[Collected data entries]
__________________________________________________
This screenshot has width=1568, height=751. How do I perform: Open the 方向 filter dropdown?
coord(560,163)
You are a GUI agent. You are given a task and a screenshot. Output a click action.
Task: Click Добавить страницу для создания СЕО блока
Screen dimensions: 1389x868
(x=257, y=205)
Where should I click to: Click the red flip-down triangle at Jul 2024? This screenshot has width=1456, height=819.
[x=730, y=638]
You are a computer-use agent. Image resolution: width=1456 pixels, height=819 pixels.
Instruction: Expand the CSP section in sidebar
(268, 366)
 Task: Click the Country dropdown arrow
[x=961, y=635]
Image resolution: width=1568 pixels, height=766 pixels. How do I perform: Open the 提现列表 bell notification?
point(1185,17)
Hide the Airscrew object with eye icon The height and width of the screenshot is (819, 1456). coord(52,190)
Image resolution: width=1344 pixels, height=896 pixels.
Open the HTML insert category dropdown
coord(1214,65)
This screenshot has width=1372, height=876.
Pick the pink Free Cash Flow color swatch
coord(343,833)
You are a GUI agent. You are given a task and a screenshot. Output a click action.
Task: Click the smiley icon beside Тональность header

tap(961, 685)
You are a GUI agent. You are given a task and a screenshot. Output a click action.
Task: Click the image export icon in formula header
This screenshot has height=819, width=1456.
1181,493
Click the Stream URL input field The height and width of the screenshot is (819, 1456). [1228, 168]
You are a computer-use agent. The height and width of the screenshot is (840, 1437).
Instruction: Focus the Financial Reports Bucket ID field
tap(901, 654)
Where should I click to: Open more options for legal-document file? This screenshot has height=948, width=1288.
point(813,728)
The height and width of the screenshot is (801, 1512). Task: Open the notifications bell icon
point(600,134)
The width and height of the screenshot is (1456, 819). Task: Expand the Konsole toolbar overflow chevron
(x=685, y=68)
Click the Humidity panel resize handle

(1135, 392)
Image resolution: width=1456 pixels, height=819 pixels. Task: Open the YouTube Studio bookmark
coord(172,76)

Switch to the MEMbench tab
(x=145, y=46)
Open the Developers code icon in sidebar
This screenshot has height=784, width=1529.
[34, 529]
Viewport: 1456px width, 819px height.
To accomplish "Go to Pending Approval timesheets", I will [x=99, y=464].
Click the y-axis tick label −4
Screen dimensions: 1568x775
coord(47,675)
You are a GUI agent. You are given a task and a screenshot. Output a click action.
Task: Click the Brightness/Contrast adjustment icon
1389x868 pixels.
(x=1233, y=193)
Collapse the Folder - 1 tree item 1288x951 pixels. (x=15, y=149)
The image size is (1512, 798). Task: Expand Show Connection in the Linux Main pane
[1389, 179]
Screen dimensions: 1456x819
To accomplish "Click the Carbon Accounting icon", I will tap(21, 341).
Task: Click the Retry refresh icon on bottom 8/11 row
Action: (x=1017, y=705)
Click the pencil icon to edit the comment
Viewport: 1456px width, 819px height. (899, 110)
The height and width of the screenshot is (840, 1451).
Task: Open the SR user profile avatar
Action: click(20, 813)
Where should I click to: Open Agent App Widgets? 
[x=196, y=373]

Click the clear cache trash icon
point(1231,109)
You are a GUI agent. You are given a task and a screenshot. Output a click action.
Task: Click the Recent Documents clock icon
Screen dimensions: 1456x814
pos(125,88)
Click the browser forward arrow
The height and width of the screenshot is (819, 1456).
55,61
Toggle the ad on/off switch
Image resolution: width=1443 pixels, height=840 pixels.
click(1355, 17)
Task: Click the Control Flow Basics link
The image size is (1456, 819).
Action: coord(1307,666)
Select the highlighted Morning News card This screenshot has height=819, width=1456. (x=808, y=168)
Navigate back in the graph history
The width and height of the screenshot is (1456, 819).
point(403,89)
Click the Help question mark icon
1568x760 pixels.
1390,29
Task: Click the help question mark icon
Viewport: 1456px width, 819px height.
__________________________________________________
◆ **What needs to be done**
Every line above that holds the word "computer" needs to be copied.

◆ **Task solution**
You are a computer-use agent. Image resolution: width=1456 pixels, height=819 pixels.
You are a computer-use agent. The height and width of the screenshot is (840, 1437).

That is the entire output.